§ **INSTRUCTION 1**
In the RavenDB self-joins text, what determines how important a case is?

§ **PROVIDED PASSAGE**

Self “joins” in RavenDB

time to read 6 min | 1106 words

A customer had an interesting problem in the mailing list. He had the following model:

public class Case
{
    public string Id { get; set; }
    public string[] CasesCitedByThisCase { get; set; }
    public string Name { get; set; }
    // other interesting properties
}

And he needed to be able to query and sort by the case’s properties, but also by its importance. A case important is determined by how many other cases are citing it.

This seems hard to do, because you cannot access other documents during standard indexing, so you have to use map reduce to make this work. The problem is that it is really hard to just map/reduce to make this work, you need two disparate sets of information from the documents.

This is why we have multi map, and we can create the appropriate index like this:

public class Cases_Search : AbstractMultiMapIndexCreationTask<Cases_Search.Result>
{
    public class Result
    {
        public string Id { get; set; }
        public int TimesCited { get; set; }
        public string Name { get; set; }
    }

    public Cases_Search()

§ **MATERIAL SUPPLIED**
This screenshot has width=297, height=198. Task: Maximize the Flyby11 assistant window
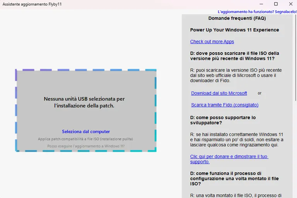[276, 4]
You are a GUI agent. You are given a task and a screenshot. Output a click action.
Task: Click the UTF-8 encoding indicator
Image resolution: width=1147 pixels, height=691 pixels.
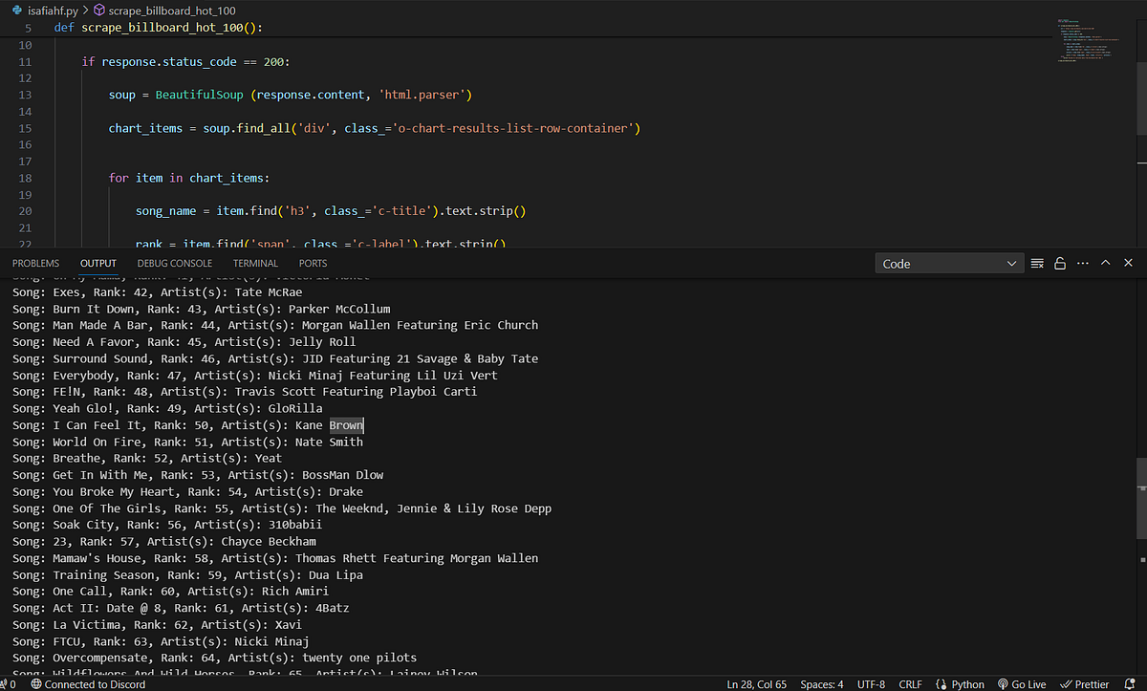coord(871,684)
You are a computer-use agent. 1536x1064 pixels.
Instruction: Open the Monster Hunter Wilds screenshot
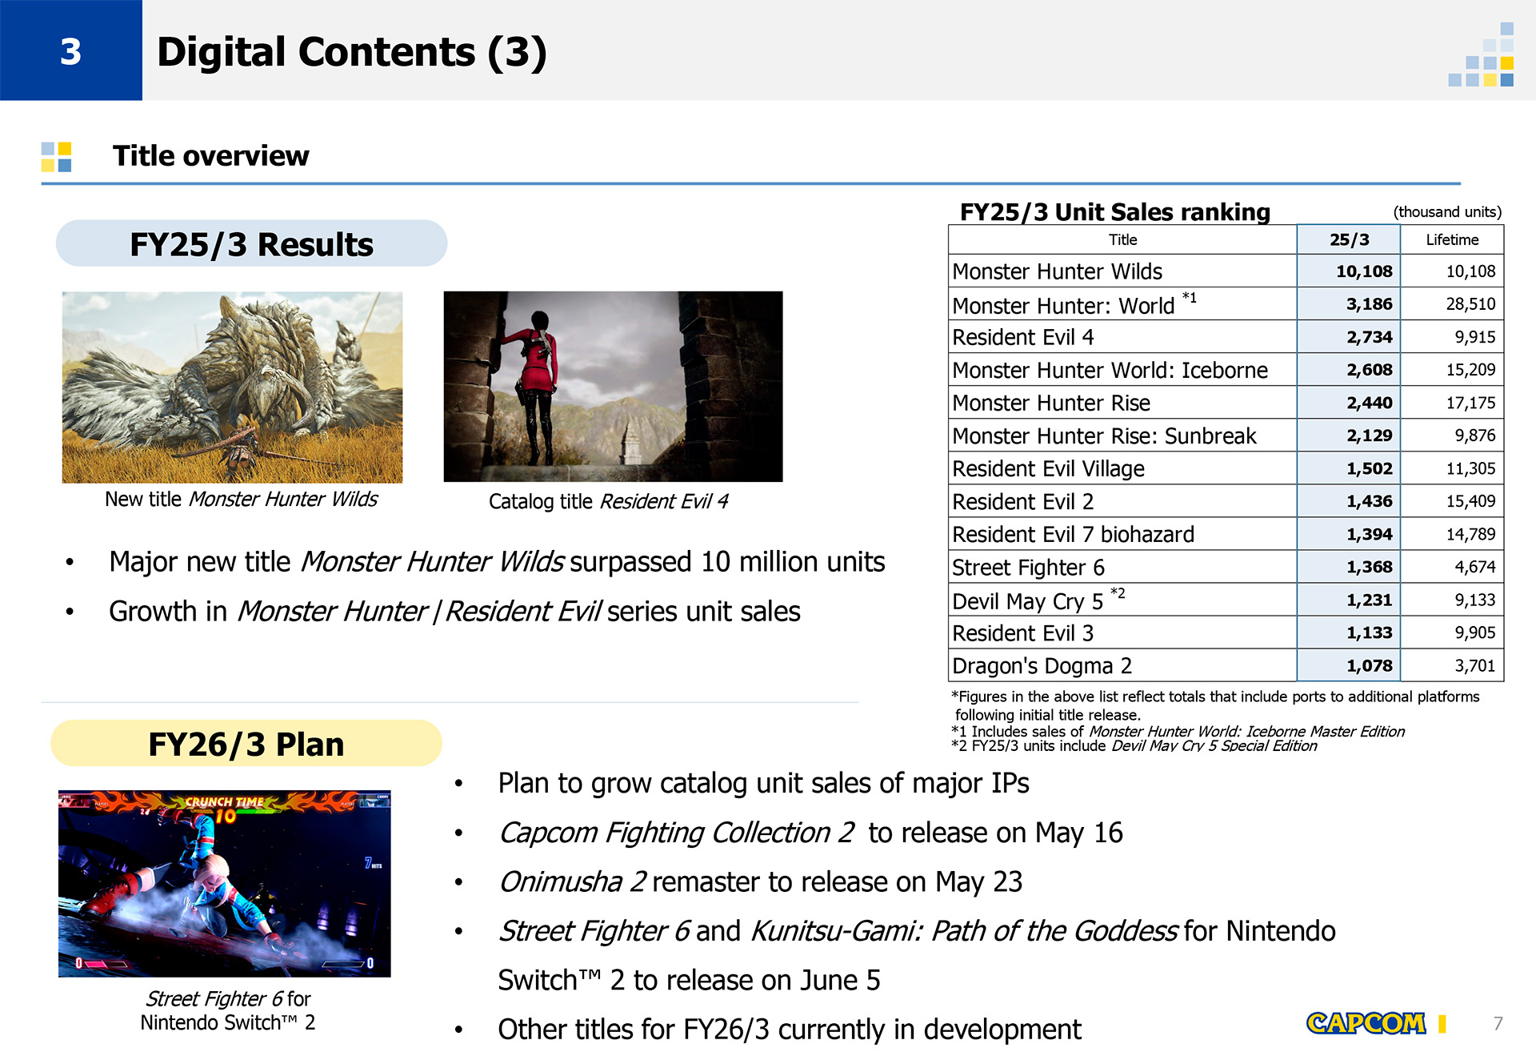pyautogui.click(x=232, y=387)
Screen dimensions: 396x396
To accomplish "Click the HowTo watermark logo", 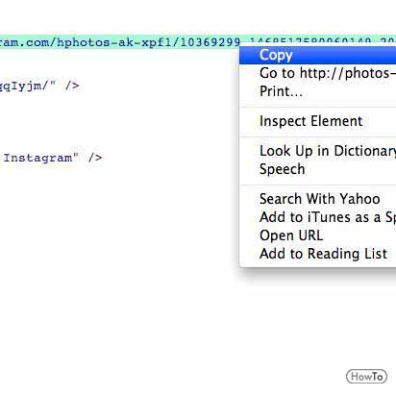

* * *

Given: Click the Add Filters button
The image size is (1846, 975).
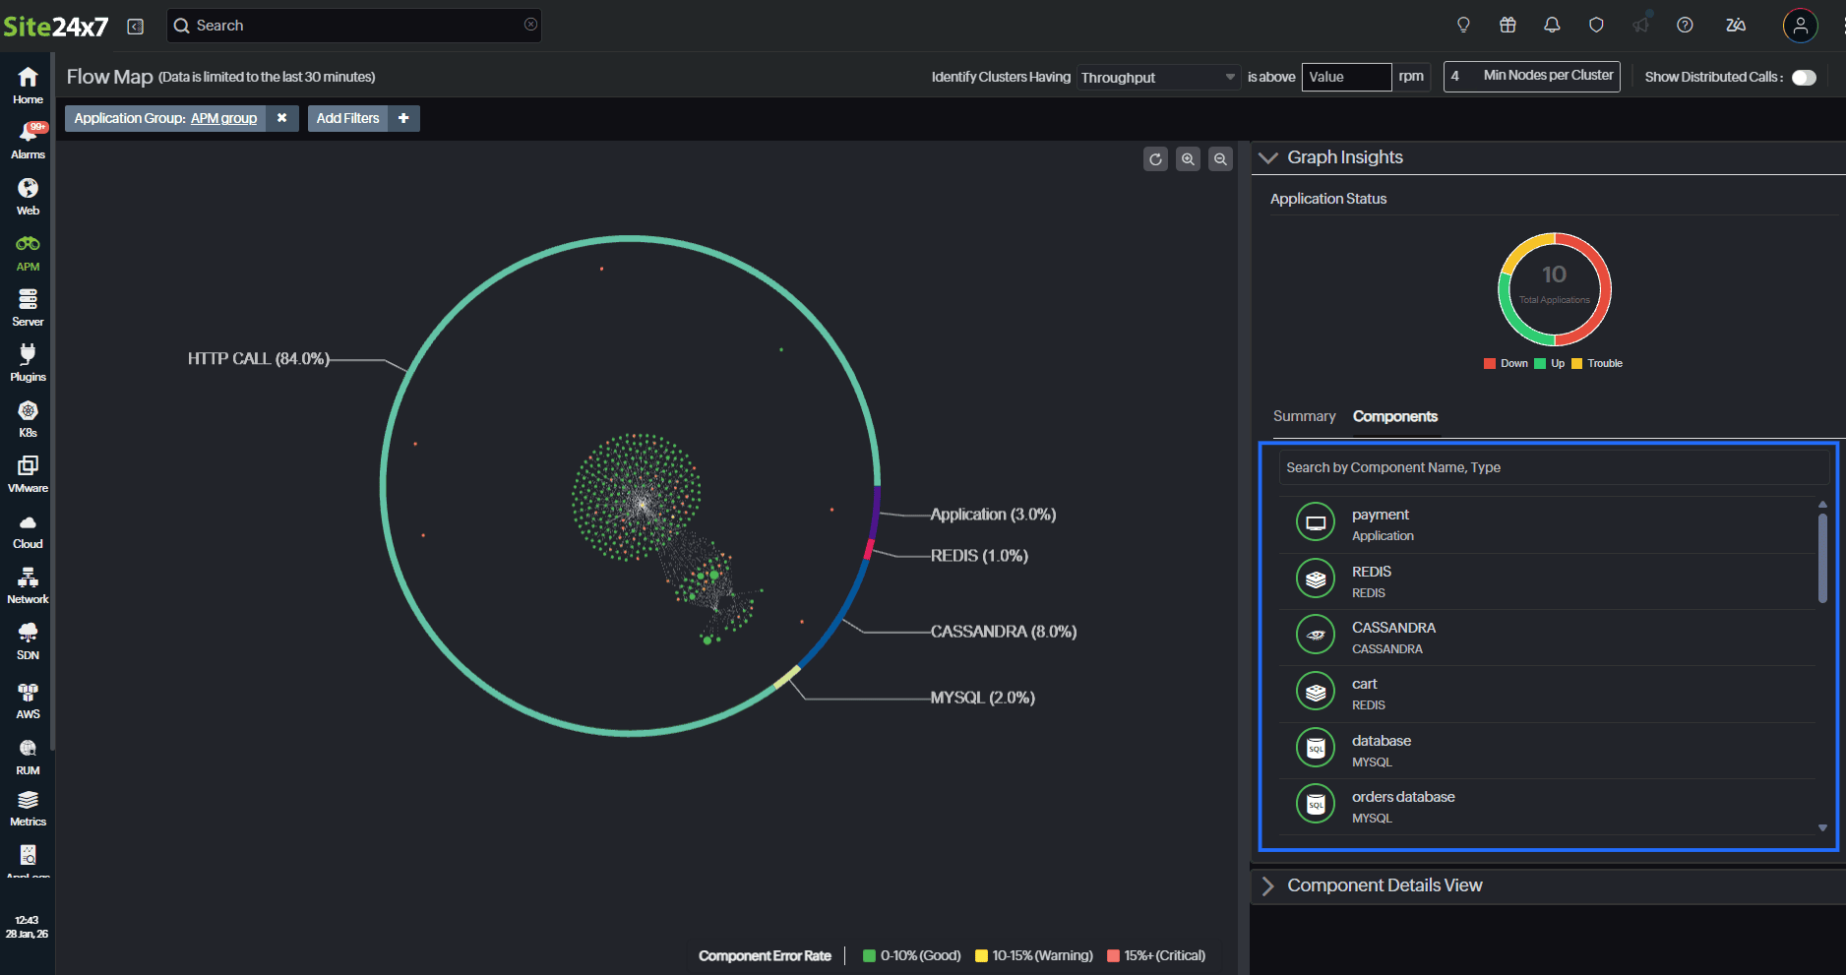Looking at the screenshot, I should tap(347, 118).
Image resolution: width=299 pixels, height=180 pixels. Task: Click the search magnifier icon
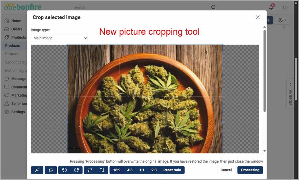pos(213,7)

§ **INSTRUCTION 2**
Collect every line of the records that contains the string "agent". Case counts.

§ **RIGHT ANSWER 1**
How many other cases cite it.

§ **RIGHT ANSWER 2**
You are a GUI agent. You are given a task and a screenshot. Output a click action.
You are a computer-use agent. 1536x1064 pixels.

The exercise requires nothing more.